EXERCISE INPUT:
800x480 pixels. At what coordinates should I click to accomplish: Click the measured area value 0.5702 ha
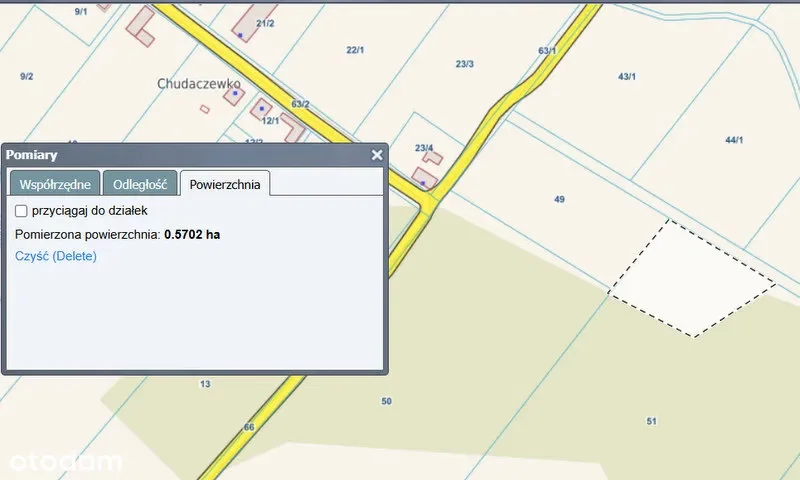pos(192,234)
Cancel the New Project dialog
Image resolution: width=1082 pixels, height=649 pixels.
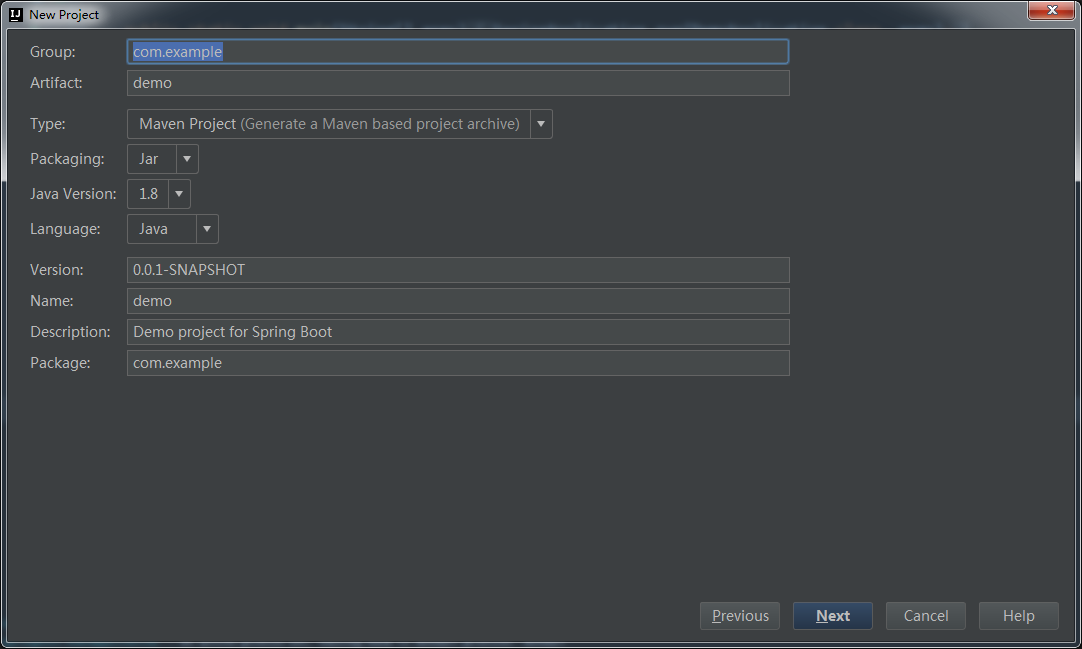[925, 615]
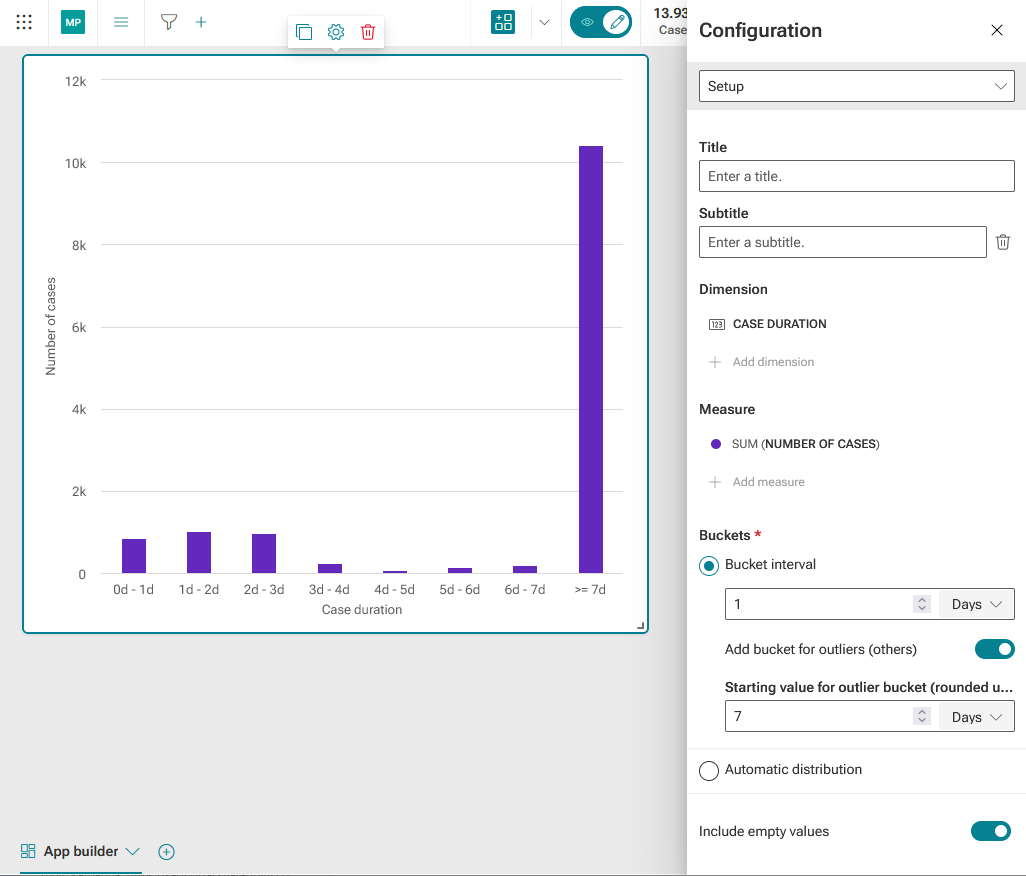Click the purple measure color swatch
This screenshot has width=1026, height=876.
click(x=716, y=444)
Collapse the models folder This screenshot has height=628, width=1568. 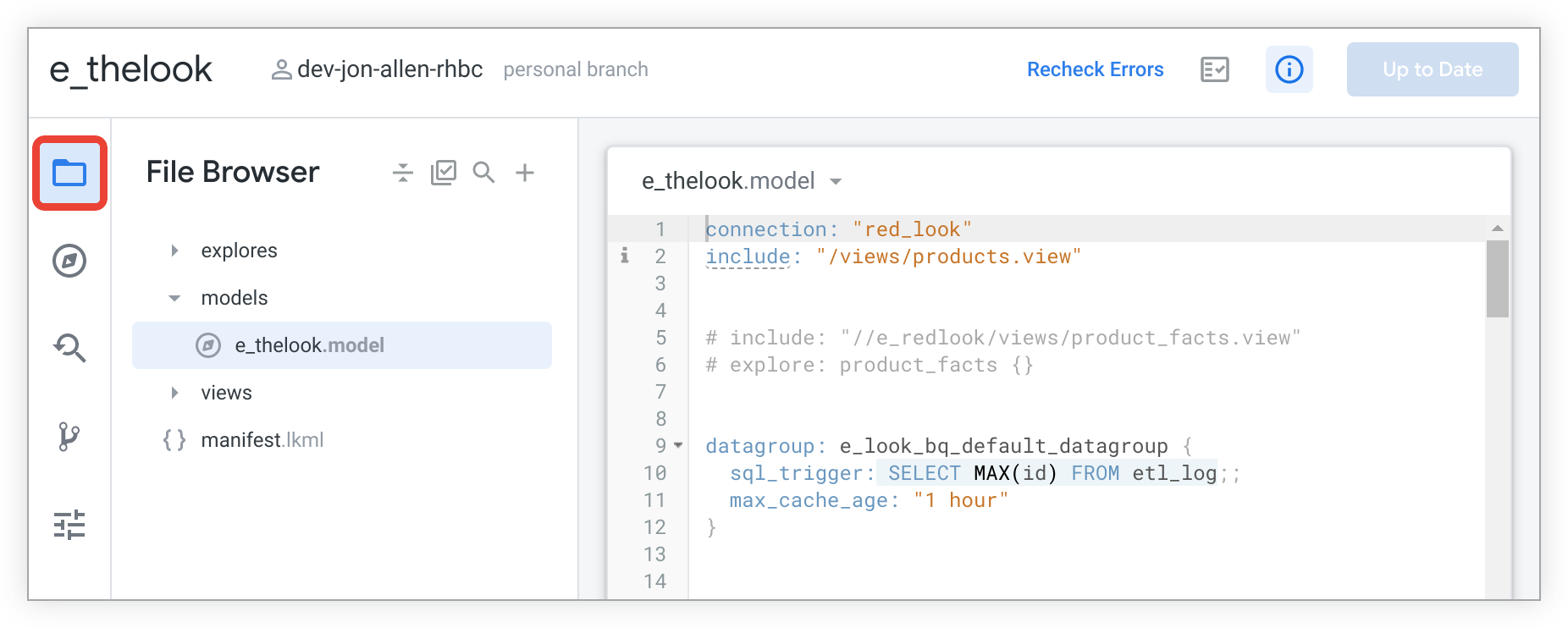[174, 298]
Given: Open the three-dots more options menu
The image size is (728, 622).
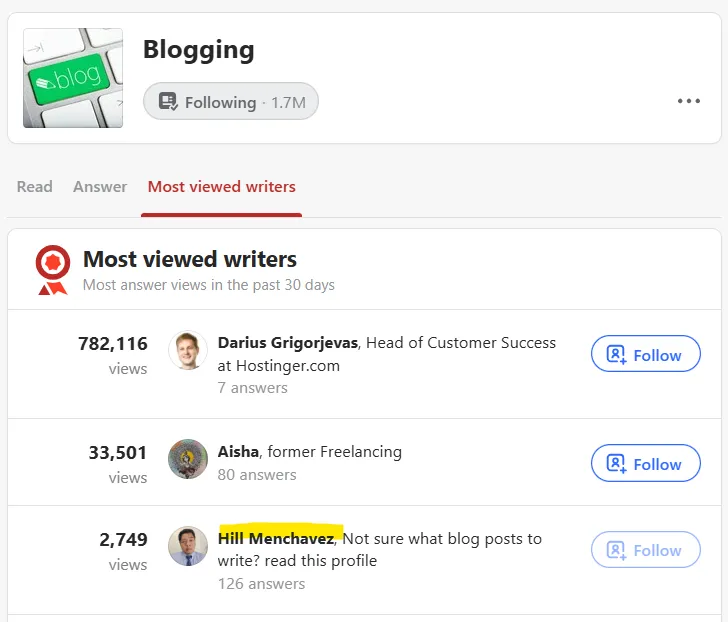Looking at the screenshot, I should click(688, 101).
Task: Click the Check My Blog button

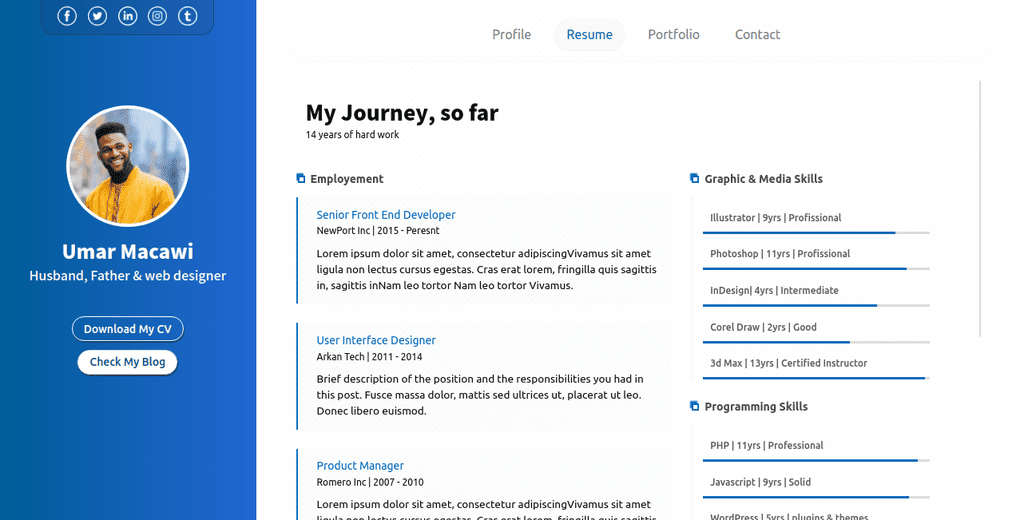Action: tap(127, 362)
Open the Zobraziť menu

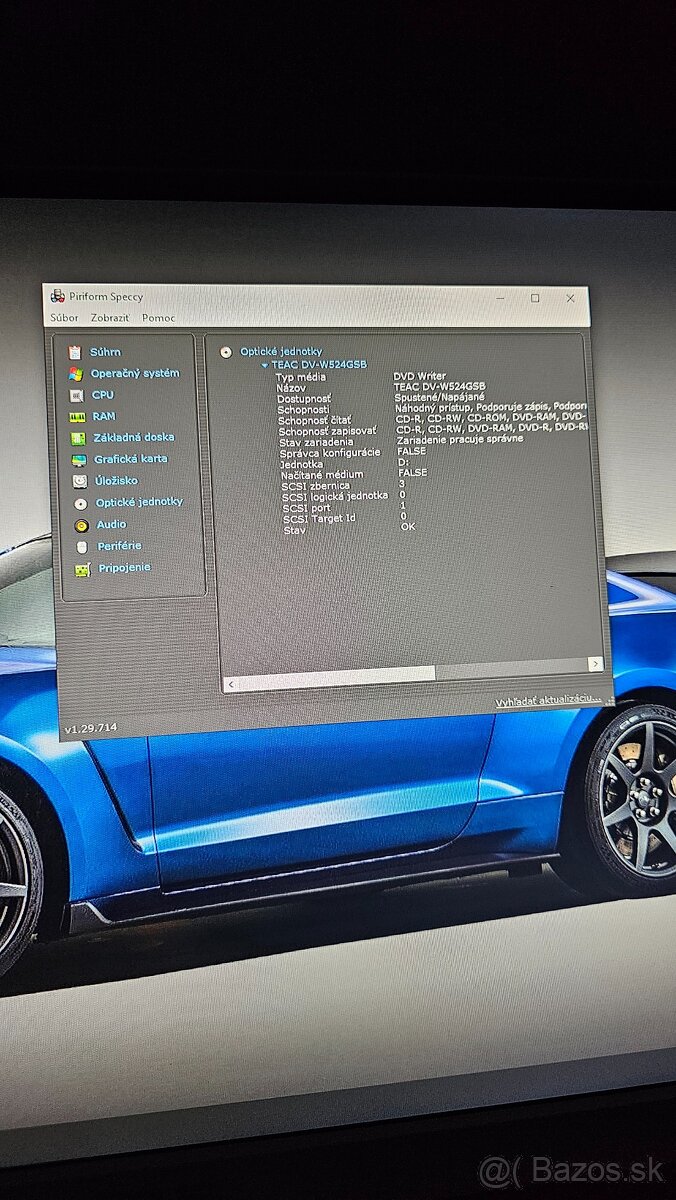tap(110, 318)
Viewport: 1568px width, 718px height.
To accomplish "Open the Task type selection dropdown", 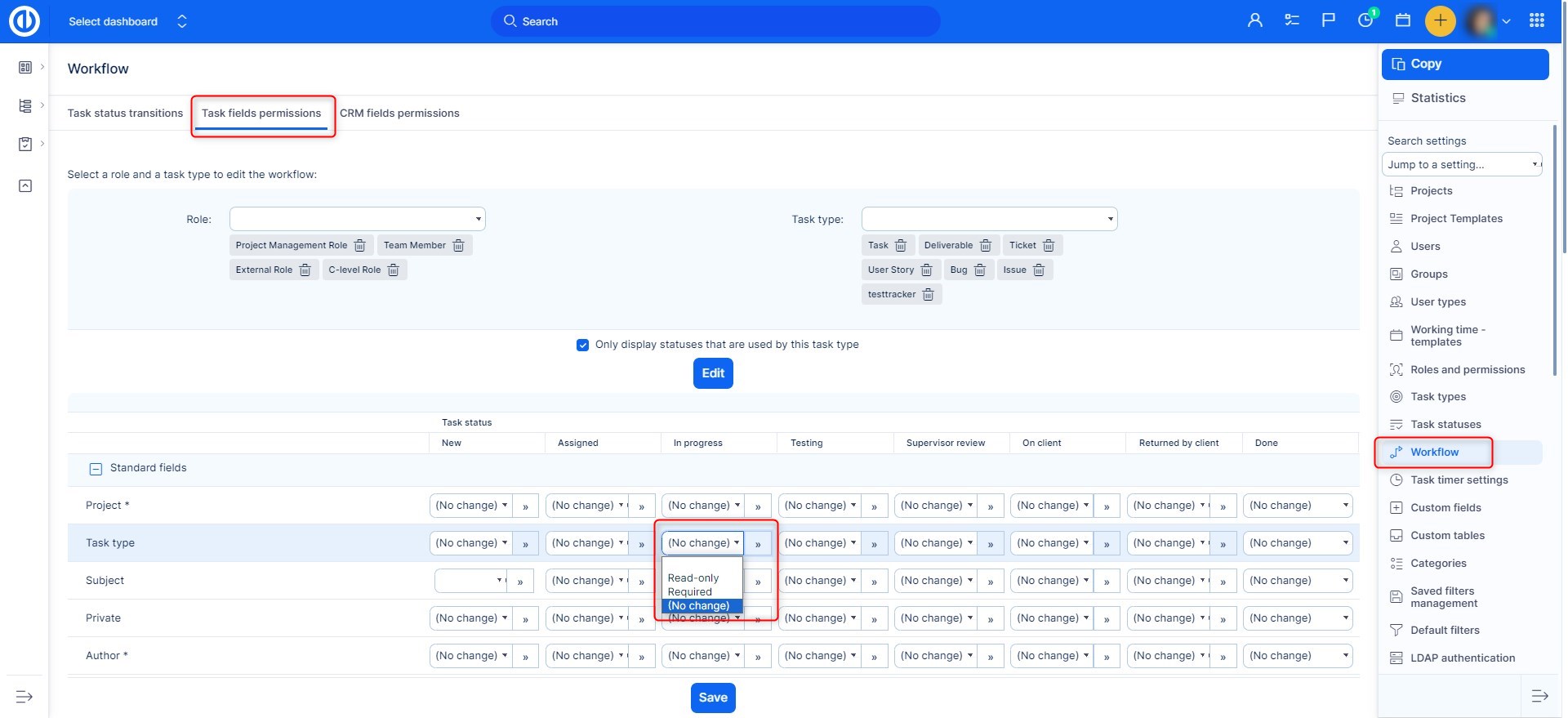I will [989, 219].
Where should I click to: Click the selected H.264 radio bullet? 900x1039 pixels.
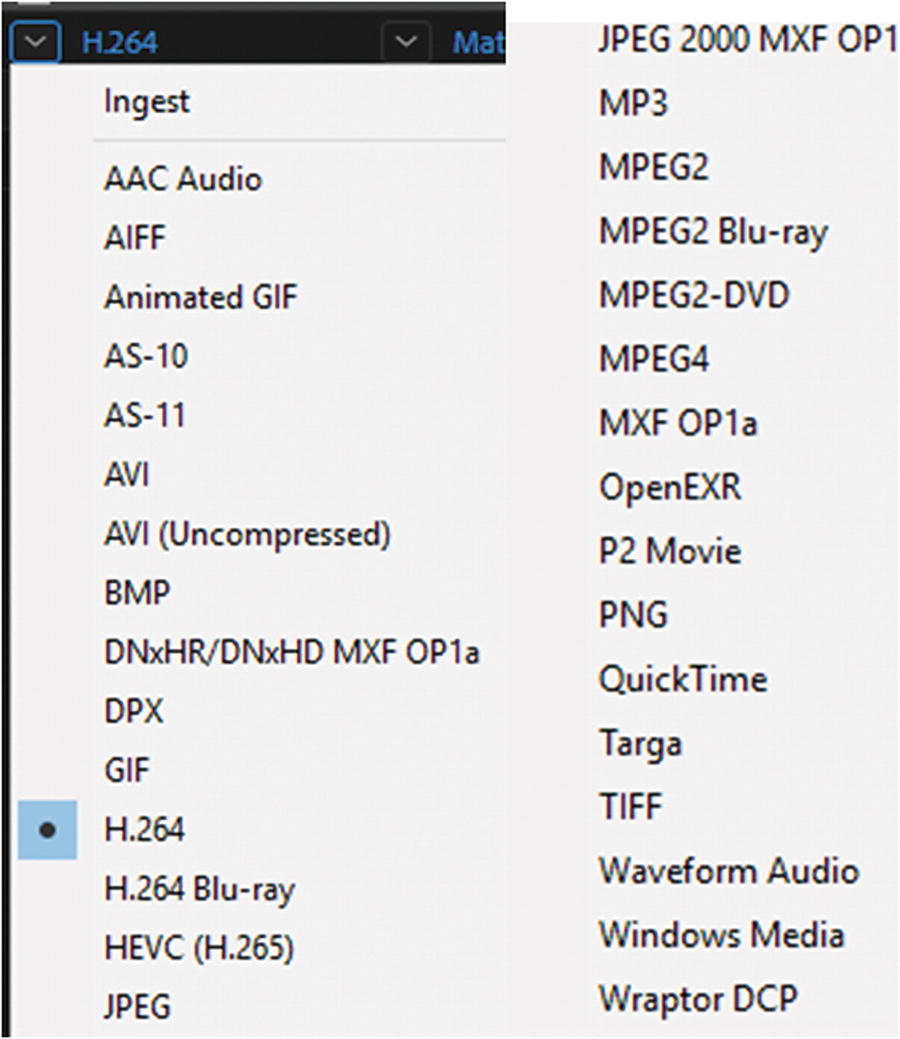47,830
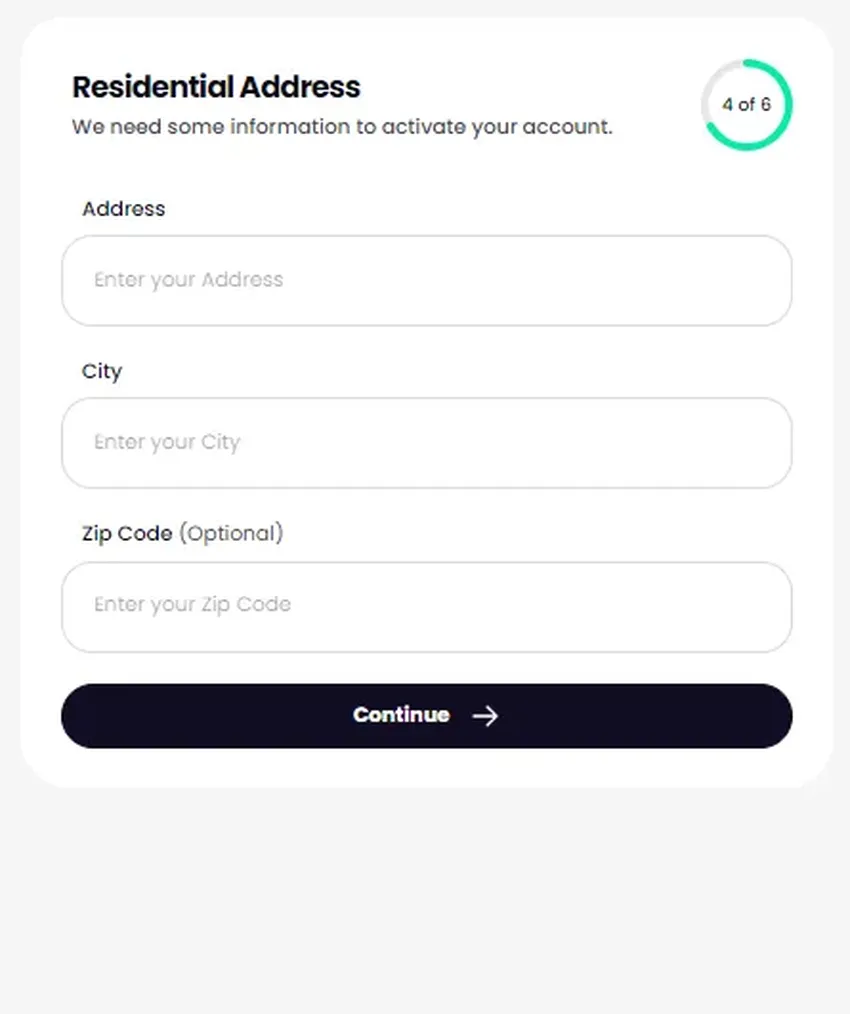Click the circular step progress indicator
Screen dimensions: 850x1014
click(x=746, y=105)
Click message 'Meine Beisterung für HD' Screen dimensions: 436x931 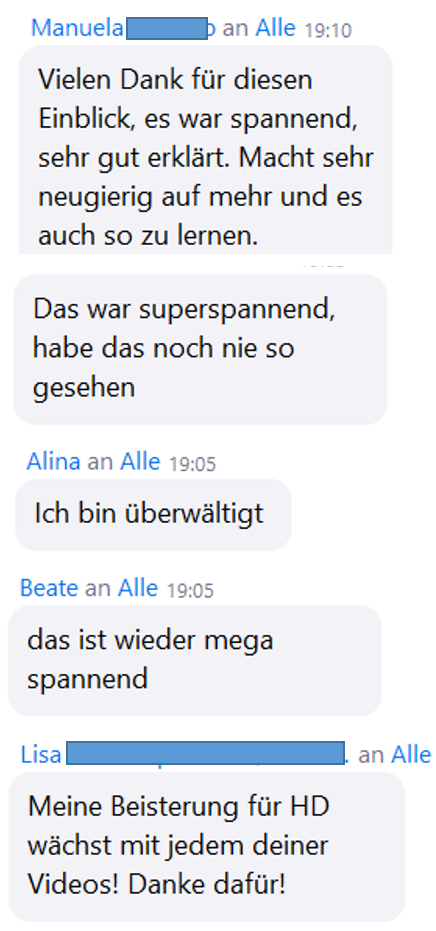coord(207,847)
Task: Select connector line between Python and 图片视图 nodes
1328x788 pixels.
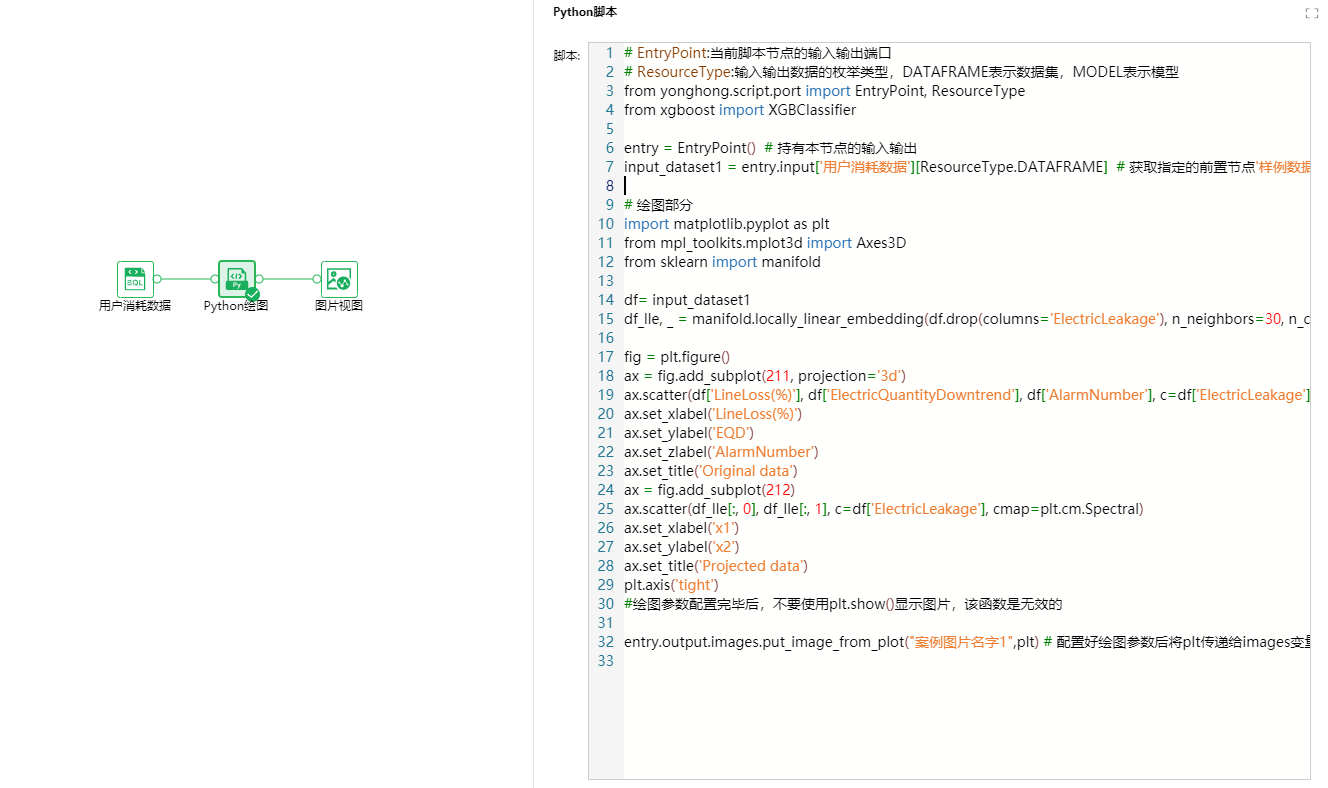Action: [288, 279]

WORK ITEM: Please retype the lines from the one that contains "Task: Select connector" through the final line of the data, both included, without any pictures.

OUTPUT BELOW:
Task: Select connector line between Python and 图片视图 nodes
1328x788 pixels.
Action: [288, 279]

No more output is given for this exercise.